→ What the task asks:
Count the lines below that include the word "agent", then give that number and no other words.

→ Dataset extract:
=-=-=-=-=

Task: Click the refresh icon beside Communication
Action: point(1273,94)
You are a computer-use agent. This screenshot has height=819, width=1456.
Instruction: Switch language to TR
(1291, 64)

=-=-=-=-=

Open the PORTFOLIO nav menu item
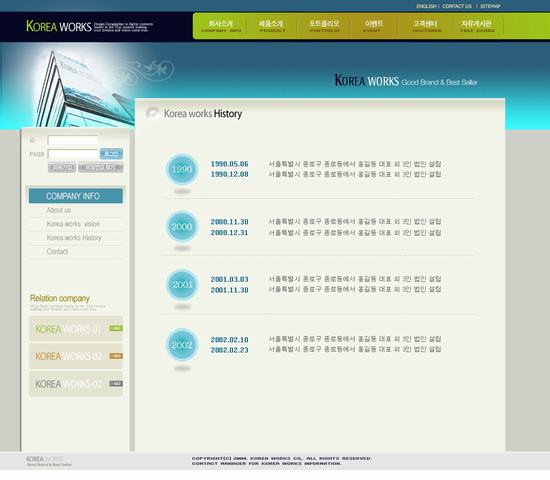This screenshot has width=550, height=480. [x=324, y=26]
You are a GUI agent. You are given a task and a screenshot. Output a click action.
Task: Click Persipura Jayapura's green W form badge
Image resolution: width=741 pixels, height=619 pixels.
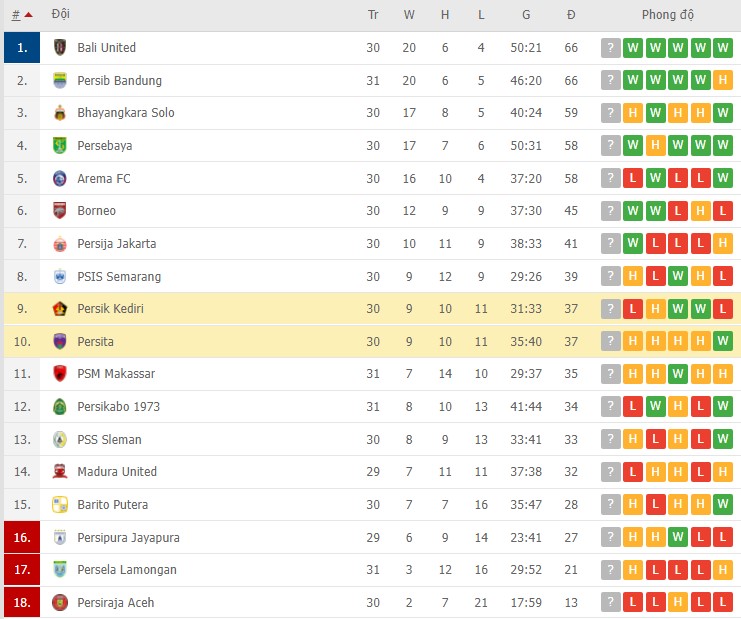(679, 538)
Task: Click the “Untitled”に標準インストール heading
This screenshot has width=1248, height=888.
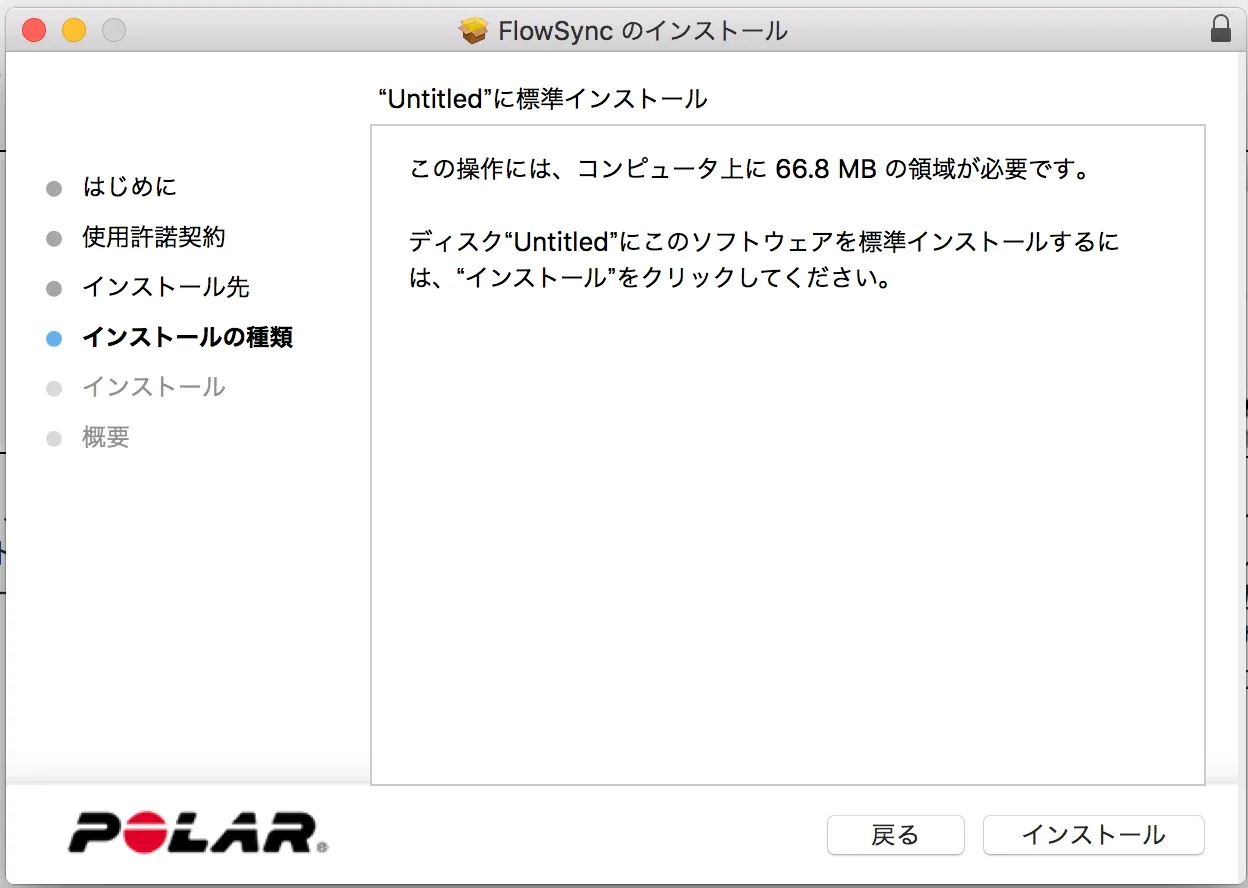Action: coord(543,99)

=-=-=-=-=

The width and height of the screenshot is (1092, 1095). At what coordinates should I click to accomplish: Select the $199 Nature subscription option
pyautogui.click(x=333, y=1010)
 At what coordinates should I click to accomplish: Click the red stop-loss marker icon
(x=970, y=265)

=-=-=-=-=

→ Solution to the problem:
2